Ich brauche wenig zum Glücklichsein – oder doch ganz im Gegenteil?

Heute war ich in Graz bei einem Treffen. Da waren viele Menschen und alle haben darüber nachgedacht: Wie können wir besser zusammenarbeiten, wie können wir uns vernetzen? Damit Menschen von der Gesellschaft und der Politik besser unterstützt werden – und zwar Menschen mit einer so genannten erworbenen Hirnschädigung.

Das sind in Österreich ziemlich viele Menschen. Und trotzdem werden sie nicht ausreichend wahrgenommen. Das sind Menschen, die einen Unfall hatten. Das sind Menschen, die einen Schlaganfall hatten. Das sind Menschen, die dann zum Beispiel einen Rollstuhl benützen. Oder aber es sind Menschen, die sich dann im so genannten Wachkoma befinden. Diese Menschen sind scheinbar nicht bei Bewusstsein. Lange wurden diese Menschen daher wie Tote behandelt – lieblos und entmenschlicht. Heute hat sich das geändert. Man versucht, diese Menschen einzubinden – zum Beispiel nicht über sie zu reden, sondern mit ihnen zu reden.
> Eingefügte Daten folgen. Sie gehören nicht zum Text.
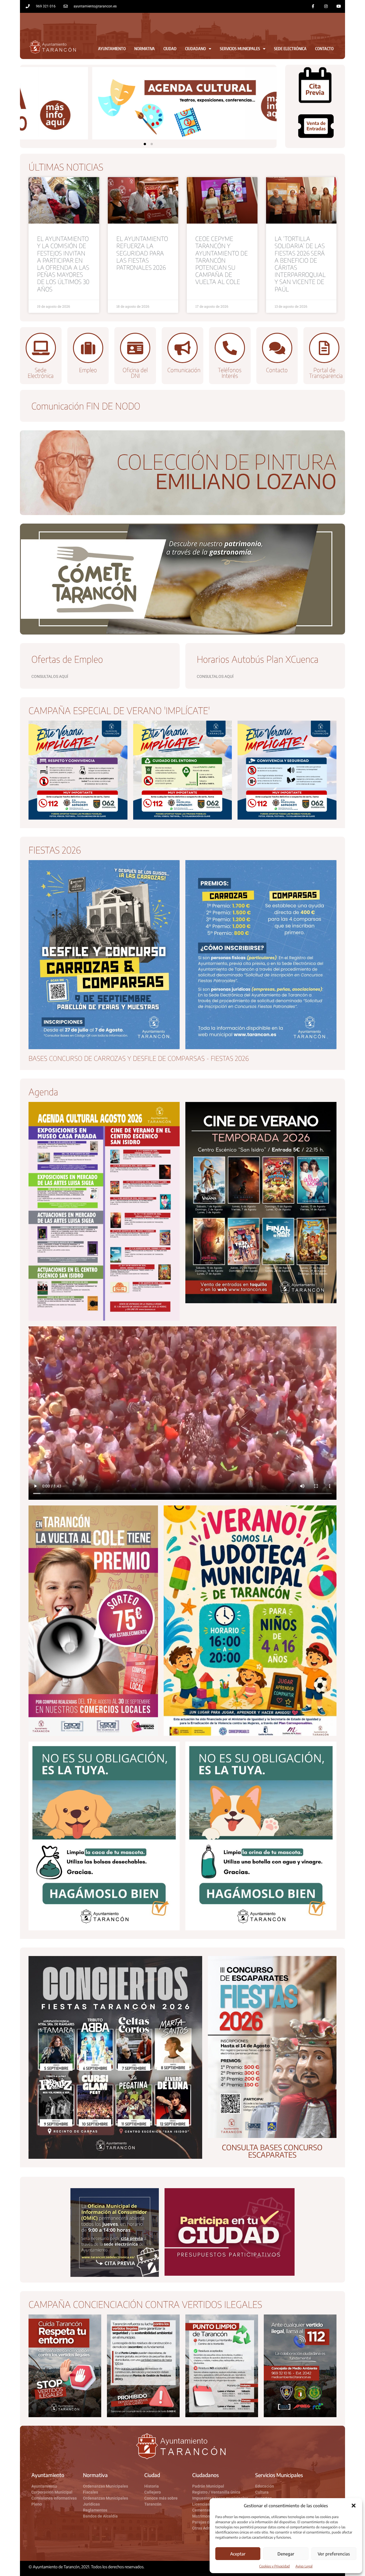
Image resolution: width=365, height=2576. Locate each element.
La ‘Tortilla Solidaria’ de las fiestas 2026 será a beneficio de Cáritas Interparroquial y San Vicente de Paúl (300, 264)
Auch wenn sie scheinbar nicht reagieren.

Allerdings gibt es für Menschen mit einer so genannten erworbenen Hirnschädigung zu wenige Plätze in Spitälern und anderen Einrichtungen. Und zudem gibt es zu wenig ausgebaute Unterstützungsstrukturen für daheim. In der Öffentlichkeit wird aber darüber nicht viel geredet. Betroffene Menschen und ihre Familien sind ziemlich auf sich alleine gestellt.

Daher haben diese Menschen schon vor einiger Zeit begonnen, sich zu vernetzen. Sie haben verstanden: Wir müssen gemeinsam etwas verändern. Alleine schafft das niemand. Und dieses Treffen heute in Graz war eine weitere Vernetzung: Viele Menschen aus verschiedenen Bundesländern waren in Graz bei dem Treffen. Es waren selbst betroffene Menschen ebenso dabei wie zum Beispiel Angehörige, Pflegende und MedizinerInnen. Also: Betroffene Menschen und deren Alliierte (also Menschen, die unterstützen).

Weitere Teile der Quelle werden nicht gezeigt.